DOTHAN, Ala. – It may nearing the end of National Hospital week, but these health care workers jobs do not stop. This week News 4 has been celebrating these front line workers by featuring nurses around the Wiregrass. Ending the week by sharing the story of two nurses at Dale Medical Center in Ozark.
“Getting them over whatever illness they might of had to go home and live and be with their family,” Shelley Aho, LPN, said.
Aho began working in the medical field in 1983. She said since she began, health care has rapidly changed.
“Medicines for the most part and what we are able to do as nurses take on more and more of the role as far as that goes at the bed side for the patients,” Aho said. “We tend to do more now than before.”
Growing up, Aho said she helped care for her grandparents which made her recognize she wanted to be a nurse.

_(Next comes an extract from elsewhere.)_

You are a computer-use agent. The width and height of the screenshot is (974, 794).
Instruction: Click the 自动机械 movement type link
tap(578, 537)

“I enjoy what I do,” Aho said. “I enjoy coming in and seeing the improvement.”
Especially with COVID patients.
“We’ve had several that weren’t sure if they were going to pull through and they do and its just like, ‘Oh my gosh, I cant believe they made it through there and that I had a helping hand in that,” Aho said.
Caring for people is also what inspired RN Olivia Ortiz.

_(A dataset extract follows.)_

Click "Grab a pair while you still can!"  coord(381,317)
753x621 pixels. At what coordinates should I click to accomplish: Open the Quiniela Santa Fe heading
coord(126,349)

“I decided I was going to be a nurse and I was going to help people and that meant whether they just had a cold or they were on their last couple of days,” Ortiz said.
She began her career just six months before COVID hit.

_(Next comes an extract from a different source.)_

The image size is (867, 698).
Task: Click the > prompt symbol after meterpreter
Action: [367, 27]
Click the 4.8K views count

“I wanted to help people,” Ortiz said. “This is one of the hardest times they ever have to go through, being in the hospital and in last two years they have been alone doing it and I went into nursing school so I could help people and make a difference in somebody’s life.”
Ortiz said this job can be challenging when patients get severely ill.
“But it’s nowhere near as hard for me as it is for them,” Ortiz said.
But in the end –
“It’s incredibly rewarding,” Ortiz said. “We’re here to do a major thing in people’s lives and just to never forget that when you’re caring for somebody even when you are burnout and you’re tired and you’re exhausted, we’re here to make them feel better, to make them better.”